Stored items from a collection:
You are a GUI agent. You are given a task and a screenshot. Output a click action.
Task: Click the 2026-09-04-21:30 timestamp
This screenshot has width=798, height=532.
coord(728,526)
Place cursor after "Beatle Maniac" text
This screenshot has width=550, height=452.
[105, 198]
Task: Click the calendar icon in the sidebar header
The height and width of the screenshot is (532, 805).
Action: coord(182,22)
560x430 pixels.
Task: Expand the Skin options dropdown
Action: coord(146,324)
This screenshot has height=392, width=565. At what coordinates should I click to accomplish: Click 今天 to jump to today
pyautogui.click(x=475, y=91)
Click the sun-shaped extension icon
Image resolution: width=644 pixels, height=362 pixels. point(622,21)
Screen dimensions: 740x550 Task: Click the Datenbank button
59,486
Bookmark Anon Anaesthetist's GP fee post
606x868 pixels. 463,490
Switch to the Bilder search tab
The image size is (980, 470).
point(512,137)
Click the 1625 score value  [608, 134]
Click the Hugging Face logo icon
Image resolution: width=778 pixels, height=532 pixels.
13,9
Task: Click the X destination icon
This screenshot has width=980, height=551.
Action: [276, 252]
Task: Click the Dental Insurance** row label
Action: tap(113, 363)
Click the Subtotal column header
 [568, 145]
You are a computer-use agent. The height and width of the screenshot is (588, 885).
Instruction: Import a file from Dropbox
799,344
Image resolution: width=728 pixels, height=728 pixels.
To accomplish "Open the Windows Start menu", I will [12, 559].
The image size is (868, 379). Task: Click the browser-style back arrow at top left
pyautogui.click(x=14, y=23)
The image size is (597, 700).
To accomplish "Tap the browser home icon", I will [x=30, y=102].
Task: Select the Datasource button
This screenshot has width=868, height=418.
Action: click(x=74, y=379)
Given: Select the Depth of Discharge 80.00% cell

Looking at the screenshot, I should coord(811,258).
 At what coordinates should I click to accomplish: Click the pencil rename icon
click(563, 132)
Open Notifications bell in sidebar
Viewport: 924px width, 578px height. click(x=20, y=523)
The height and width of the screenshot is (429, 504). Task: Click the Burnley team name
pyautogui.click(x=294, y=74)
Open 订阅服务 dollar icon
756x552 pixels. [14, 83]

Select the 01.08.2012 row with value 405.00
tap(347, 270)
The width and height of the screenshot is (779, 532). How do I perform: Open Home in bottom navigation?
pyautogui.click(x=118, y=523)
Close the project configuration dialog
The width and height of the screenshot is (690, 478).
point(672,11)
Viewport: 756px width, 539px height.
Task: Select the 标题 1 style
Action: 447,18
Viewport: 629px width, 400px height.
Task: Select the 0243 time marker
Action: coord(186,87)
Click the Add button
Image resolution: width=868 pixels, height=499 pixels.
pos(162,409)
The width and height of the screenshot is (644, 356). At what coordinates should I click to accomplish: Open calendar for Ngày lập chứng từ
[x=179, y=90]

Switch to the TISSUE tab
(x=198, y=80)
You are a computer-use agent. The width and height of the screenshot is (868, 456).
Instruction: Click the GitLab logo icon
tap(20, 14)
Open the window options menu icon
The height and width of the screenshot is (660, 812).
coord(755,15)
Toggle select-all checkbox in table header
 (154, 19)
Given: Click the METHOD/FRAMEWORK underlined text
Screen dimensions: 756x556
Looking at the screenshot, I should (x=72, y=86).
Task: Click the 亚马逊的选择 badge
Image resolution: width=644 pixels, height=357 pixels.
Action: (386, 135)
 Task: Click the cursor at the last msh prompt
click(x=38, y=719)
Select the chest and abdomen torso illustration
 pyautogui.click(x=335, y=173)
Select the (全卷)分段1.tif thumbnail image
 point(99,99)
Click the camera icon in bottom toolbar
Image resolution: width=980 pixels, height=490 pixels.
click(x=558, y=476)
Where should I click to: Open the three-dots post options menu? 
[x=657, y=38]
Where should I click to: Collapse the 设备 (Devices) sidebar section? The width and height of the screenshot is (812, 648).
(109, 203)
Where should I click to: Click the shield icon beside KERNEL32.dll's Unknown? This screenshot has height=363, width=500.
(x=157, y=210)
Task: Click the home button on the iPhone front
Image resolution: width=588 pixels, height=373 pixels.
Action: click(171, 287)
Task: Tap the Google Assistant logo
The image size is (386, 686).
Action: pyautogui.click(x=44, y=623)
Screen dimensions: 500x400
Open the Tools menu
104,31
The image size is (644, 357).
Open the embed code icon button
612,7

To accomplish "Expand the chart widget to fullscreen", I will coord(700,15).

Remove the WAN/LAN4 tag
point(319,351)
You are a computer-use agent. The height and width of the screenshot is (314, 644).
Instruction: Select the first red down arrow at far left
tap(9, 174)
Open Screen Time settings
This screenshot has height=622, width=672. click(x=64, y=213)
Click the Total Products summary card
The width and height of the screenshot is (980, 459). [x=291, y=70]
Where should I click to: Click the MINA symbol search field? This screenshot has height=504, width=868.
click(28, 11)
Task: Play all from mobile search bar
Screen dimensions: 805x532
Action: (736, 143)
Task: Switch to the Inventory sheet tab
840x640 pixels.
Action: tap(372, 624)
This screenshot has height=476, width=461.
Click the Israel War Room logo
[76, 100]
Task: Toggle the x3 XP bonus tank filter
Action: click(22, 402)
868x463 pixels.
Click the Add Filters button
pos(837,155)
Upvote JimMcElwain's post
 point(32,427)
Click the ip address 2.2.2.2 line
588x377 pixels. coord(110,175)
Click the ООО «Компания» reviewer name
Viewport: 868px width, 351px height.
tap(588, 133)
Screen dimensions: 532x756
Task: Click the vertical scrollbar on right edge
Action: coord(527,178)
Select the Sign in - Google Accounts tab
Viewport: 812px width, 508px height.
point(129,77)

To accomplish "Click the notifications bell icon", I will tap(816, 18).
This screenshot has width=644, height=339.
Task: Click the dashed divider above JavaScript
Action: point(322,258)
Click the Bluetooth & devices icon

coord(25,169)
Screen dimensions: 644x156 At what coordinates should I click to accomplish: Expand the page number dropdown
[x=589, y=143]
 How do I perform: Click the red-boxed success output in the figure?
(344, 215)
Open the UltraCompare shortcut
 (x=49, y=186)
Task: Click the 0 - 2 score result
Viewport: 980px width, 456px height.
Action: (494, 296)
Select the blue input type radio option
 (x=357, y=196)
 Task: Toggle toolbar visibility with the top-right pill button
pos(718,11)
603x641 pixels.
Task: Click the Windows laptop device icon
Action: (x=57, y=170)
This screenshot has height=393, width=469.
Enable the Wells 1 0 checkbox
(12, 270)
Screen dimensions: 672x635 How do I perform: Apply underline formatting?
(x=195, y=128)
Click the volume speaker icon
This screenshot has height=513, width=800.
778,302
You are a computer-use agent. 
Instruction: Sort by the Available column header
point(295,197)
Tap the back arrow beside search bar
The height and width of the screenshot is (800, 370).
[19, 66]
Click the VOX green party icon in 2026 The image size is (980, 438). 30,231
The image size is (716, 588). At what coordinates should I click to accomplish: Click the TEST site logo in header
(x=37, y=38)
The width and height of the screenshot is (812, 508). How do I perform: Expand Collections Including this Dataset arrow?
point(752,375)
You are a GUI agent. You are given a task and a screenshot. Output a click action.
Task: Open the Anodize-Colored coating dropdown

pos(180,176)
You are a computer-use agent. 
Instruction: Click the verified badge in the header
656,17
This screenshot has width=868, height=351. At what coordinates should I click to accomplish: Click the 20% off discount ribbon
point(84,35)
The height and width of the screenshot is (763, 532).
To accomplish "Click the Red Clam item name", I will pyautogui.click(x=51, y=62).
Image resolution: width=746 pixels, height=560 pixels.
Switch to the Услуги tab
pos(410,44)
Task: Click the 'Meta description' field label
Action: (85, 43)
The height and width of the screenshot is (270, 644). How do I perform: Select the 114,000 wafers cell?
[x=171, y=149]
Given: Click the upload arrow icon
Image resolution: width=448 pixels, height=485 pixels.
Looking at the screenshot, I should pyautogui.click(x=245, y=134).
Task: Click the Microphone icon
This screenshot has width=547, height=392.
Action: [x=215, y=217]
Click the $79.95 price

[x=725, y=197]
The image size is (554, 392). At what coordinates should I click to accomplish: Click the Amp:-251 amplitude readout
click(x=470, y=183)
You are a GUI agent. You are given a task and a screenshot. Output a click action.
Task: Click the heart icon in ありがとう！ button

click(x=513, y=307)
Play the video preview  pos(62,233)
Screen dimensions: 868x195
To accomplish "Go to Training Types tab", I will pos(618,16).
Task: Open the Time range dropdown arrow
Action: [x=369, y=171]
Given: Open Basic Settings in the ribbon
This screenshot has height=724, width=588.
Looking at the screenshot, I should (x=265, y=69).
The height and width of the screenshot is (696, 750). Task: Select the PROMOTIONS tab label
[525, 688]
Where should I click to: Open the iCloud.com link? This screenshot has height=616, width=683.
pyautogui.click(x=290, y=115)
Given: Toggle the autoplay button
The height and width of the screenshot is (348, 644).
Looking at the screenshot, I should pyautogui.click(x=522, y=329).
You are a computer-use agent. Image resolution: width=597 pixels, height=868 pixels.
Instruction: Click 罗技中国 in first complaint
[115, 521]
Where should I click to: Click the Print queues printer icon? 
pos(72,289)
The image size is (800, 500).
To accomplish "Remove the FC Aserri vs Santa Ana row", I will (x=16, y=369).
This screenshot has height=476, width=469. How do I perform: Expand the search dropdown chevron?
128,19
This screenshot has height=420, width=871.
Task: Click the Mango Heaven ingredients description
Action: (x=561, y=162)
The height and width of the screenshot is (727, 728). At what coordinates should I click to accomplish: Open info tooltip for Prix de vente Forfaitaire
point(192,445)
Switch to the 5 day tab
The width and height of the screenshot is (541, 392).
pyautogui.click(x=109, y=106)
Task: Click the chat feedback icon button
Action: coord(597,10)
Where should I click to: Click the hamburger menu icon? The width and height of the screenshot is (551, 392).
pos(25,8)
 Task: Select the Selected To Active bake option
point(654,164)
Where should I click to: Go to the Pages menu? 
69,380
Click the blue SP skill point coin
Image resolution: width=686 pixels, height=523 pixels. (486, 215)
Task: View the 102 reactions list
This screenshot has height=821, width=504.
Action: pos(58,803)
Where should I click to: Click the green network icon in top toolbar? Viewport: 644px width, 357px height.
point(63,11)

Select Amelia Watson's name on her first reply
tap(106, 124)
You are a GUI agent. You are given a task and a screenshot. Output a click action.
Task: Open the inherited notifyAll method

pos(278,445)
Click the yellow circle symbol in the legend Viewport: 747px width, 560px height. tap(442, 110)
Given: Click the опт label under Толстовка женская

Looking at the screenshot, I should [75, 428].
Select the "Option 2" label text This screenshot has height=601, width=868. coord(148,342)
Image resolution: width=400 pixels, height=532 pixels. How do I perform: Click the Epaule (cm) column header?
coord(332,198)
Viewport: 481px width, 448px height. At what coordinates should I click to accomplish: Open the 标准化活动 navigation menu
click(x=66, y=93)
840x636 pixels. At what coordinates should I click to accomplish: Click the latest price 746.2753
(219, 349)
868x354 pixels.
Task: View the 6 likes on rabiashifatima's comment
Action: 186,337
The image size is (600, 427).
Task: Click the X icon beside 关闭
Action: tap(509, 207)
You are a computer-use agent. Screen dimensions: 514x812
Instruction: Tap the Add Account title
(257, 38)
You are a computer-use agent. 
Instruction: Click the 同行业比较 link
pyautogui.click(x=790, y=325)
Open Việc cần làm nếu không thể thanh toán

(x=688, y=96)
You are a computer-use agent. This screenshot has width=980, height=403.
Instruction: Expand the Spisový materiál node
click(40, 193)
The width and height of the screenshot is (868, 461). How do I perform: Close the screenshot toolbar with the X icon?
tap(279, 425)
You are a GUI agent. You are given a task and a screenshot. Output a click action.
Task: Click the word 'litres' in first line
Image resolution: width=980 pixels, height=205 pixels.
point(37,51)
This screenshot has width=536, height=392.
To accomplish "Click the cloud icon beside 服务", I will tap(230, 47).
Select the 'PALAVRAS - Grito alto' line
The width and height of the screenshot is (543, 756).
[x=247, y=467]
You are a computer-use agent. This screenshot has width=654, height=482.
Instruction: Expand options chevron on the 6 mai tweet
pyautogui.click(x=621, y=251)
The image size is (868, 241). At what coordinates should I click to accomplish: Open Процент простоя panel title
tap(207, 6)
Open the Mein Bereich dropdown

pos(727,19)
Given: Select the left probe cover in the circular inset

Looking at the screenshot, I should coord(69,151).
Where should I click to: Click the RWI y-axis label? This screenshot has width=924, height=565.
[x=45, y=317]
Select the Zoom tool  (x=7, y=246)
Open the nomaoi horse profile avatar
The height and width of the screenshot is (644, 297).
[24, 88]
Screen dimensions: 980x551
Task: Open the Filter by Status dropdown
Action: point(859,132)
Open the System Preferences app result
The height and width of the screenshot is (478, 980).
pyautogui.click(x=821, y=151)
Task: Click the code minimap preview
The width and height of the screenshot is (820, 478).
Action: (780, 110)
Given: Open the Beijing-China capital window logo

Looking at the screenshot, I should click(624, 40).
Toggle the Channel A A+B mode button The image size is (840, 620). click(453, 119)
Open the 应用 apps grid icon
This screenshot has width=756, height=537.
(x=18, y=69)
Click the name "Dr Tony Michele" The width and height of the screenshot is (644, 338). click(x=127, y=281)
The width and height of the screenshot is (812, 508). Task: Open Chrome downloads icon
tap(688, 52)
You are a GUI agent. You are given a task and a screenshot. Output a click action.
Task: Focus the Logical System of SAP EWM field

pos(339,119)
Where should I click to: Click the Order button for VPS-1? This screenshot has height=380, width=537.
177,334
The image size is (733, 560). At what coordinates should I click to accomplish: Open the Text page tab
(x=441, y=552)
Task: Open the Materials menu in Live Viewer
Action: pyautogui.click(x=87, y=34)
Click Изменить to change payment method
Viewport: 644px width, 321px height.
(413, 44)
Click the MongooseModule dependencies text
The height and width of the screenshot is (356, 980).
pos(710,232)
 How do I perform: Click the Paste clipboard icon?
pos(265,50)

▶ [What the task requires]: Stop after the line containing "Task: Click the 2026-09-04-21:30 timestamp": print exactly the lines from the start of the entries above up to it, that line included.

▶ [Response to this exercise]:
You are a GUI agent. You are given a task and a screenshot. Output a click action.
Task: Click the 2026-09-04-21:30 timestamp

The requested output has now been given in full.